## TUJUAN
Ambil teks tentang asal usul pondok pesantren di bawah ini dan tulis ulang semuanya kata demi kata, tanpa mengubah apa pun.

## POTONGAN TEKS

****

Rabu, 23 Oktober 2019

Eksistensi Perkembangan Pondok Pesantran Jawa

Gamabar Ilustrasi

Sebelum diuraikan tentang adanya Pondok Pesantren di Indonesia pada khususnya di Pulau Jawa, disini perlu diuraikan asal usulnya istilah pondok pesantren.  Perkataan pesantren berasal dari kata Santri dengan awalan ‘pe’ di depan, dan mendapat akhiran ‘an’, berarti tempat tinggal para santri, Profesor John berpendapat bahwa istilah santri berasal dari bahasa Tamil yang berarti guru ngaji.

Sedangkan CC Berg berpendapat bahwa istilah santri berasl dari istilah Shanstri, yang dalam bahasa India berarti orang-orang yang tahu buku-buku suci Agama Hindu, atau seorang ahli dalam bidang kitab Agama Hindu.

Sehingga untuk mengikuti pertumbuhan pondok pesantren ada beberapa pendapat tentang kapan, dimana dan bagaimana pertumbuhan pondok pesantren. Diantaranya sebagai berikut:
Pertama, pondok pesantren mulai berdiri sejak penyebaran Islam di Nusantara pada abad ke 15. Tokoh yang pertama mendirikan adalah Syekh Maulana Malik Ibrahim (wafat 1419 M) yang berasal dari Gujarat India, sekaligus tokoh pertama yang mengislamkan Jawa.

****

## DATA YANG DIBERIKAN

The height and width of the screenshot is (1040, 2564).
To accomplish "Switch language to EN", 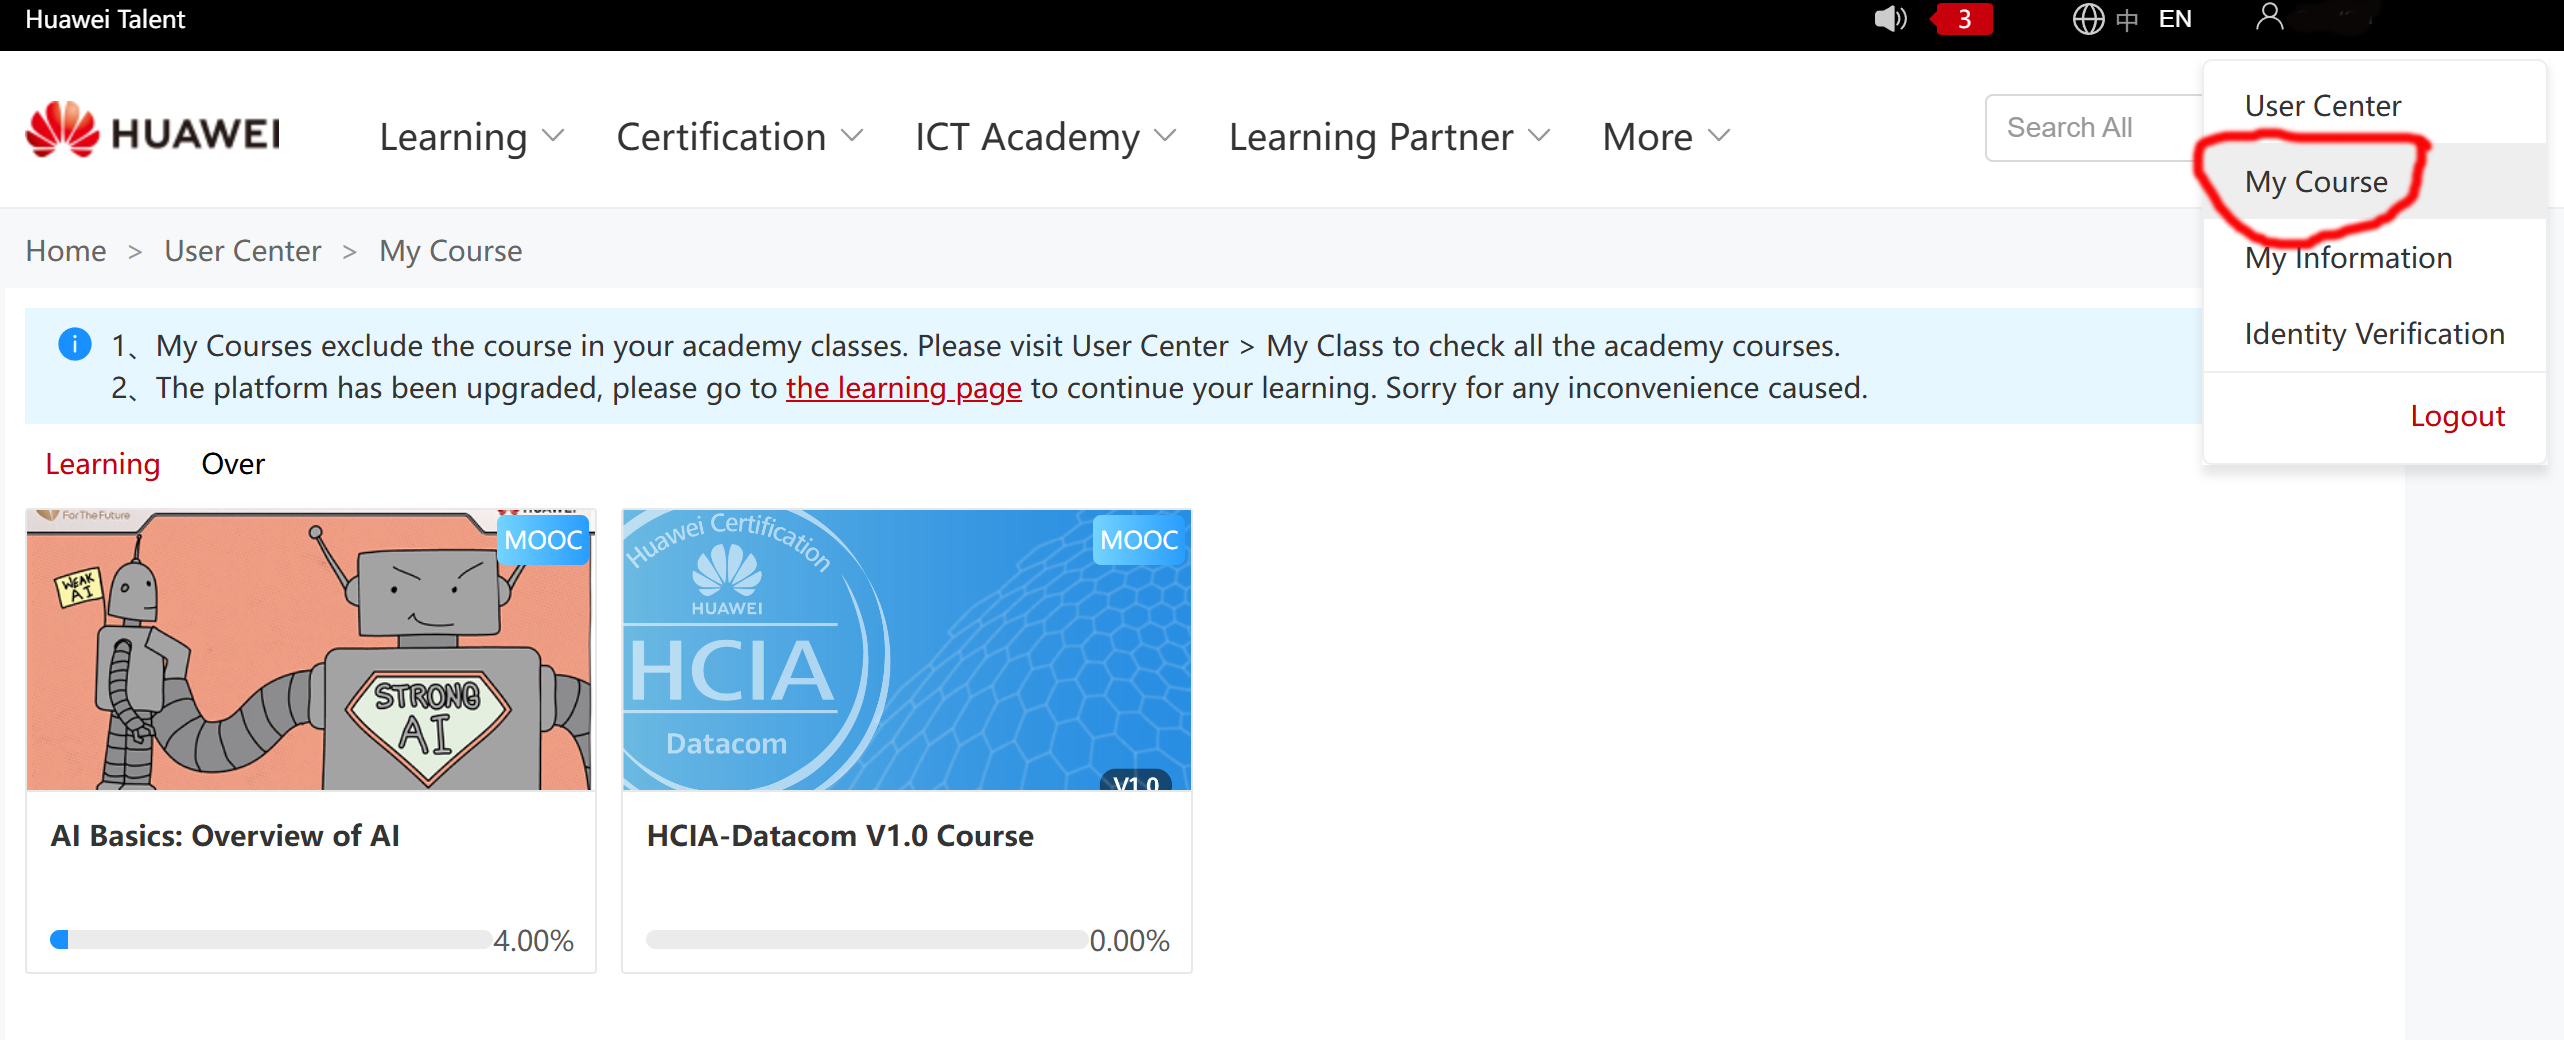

****

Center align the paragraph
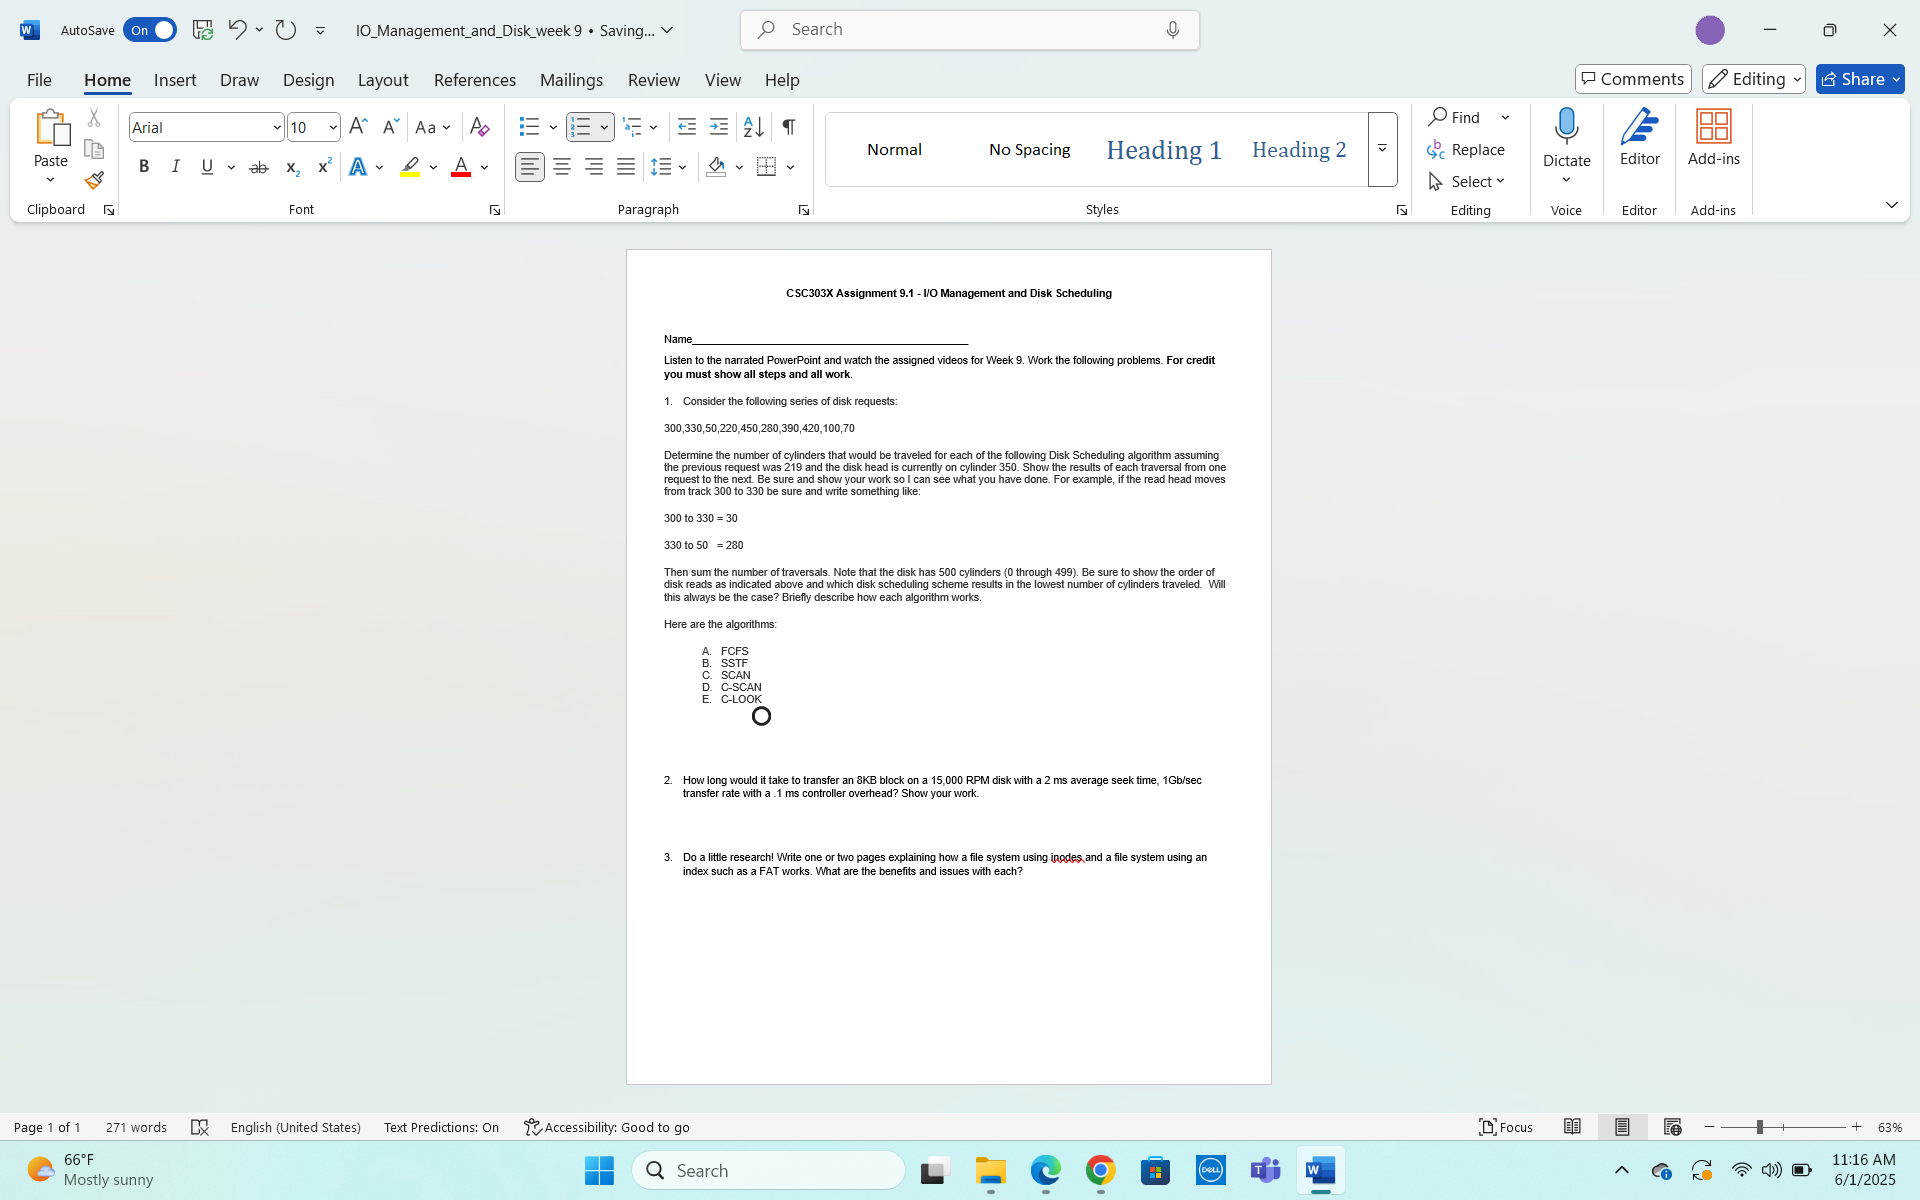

****

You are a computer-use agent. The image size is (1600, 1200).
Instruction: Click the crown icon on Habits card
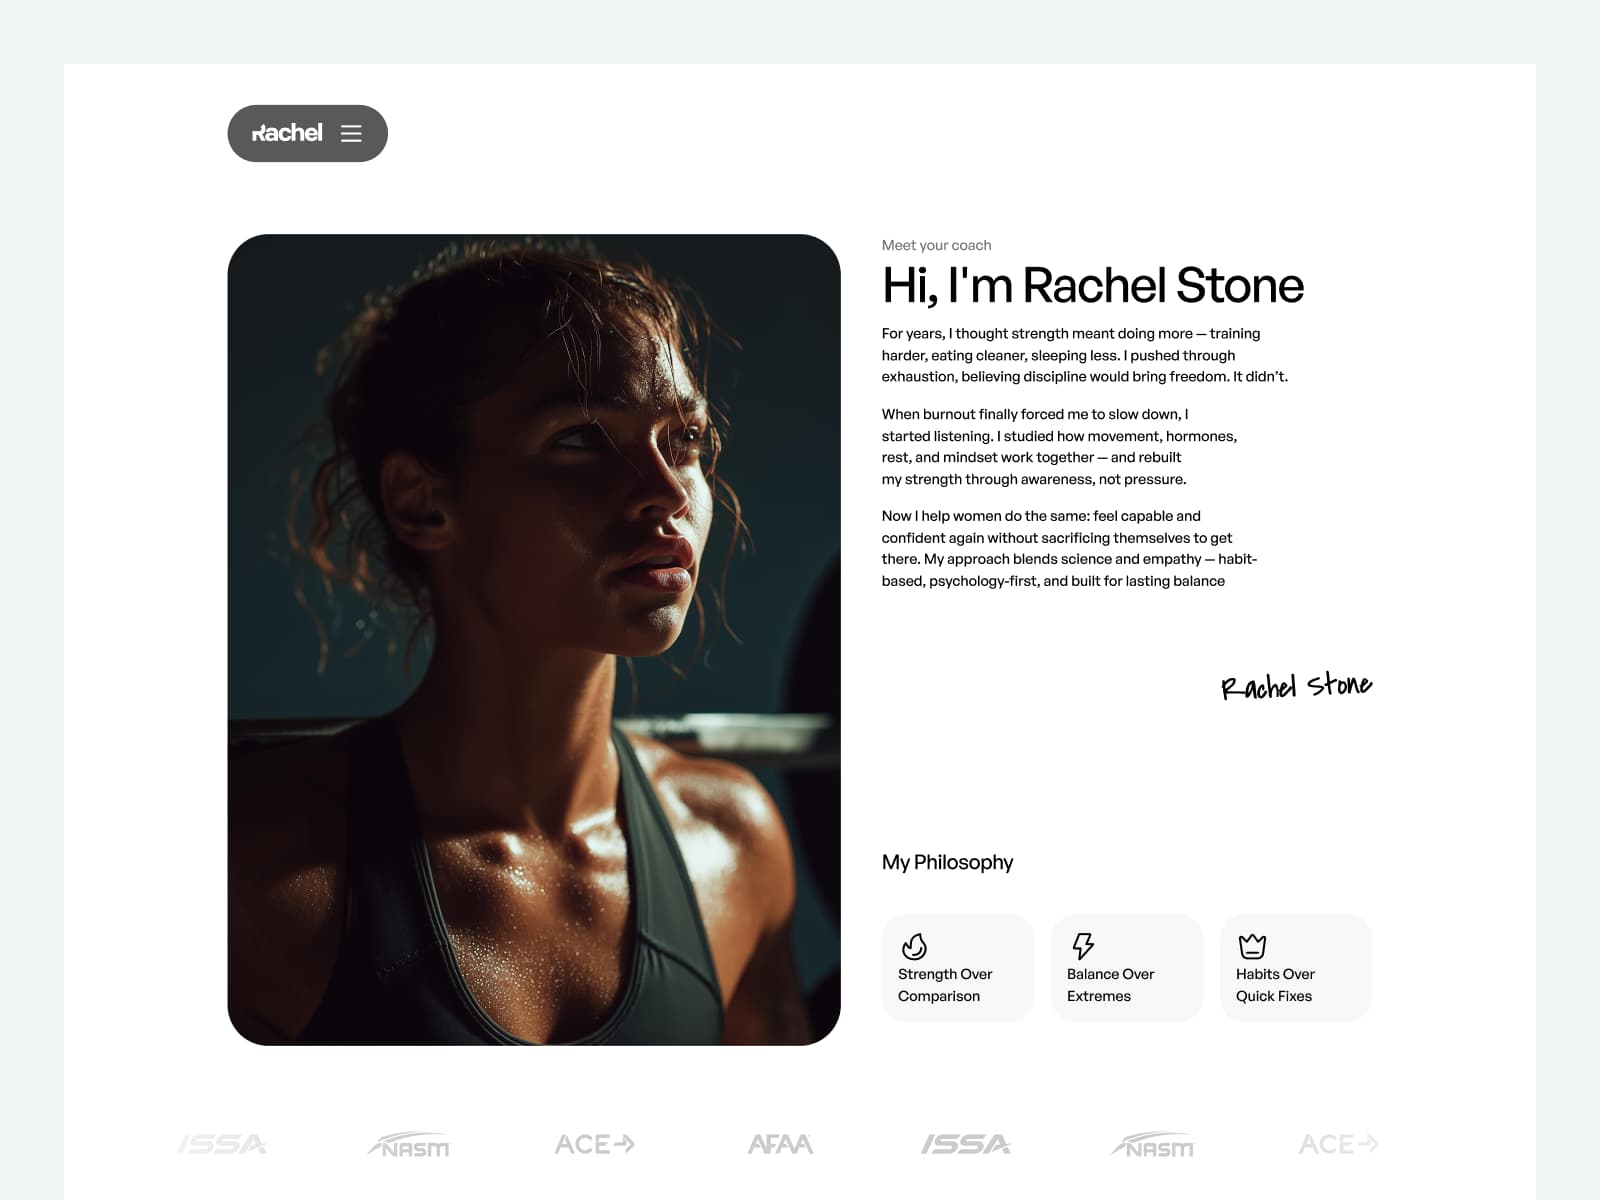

****

## JAWABAN
Rabu, 23 Oktober 2019

Eksistensi Perkembangan Pondok Pesantran Jawa

Gamabar Ilustrasi

Sebelum diuraikan tentang adanya Pondok Pesantren di Indonesia pada khususnya di Pulau Jawa, disini perlu diuraikan asal usulnya istilah pondok pesantren.  Perkataan pesantren berasal dari kata Santri dengan awalan ‘pe’ di depan, dan mendapat akhiran ‘an’, berarti tempat tinggal para santri, Profesor John berpendapat bahwa istilah santri berasal dari bahasa Tamil yang berarti guru ngaji.

Sedangkan CC Berg berpendapat bahwa istilah santri berasl dari istilah Shanstri, yang dalam bahasa India berarti orang-orang yang tahu buku-buku suci Agama Hindu, atau seorang ahli dalam bidang kitab Agama Hindu.

Sehingga untuk mengikuti pertumbuhan pondok pesantren ada beberapa pendapat tentang kapan, dimana dan bagaimana pertumbuhan pondok pesantren. Diantaranya sebagai berikut:
Pertama, pondok pesantren mulai berdiri sejak penyebaran Islam di Nusantara pada abad ke 15. Tokoh yang pertama mendirikan adalah Syekh Maulana Malik Ibrahim (wafat 1419 M) yang berasal dari Gujarat India, sekaligus tokoh pertama yang mengislamkan Jawa.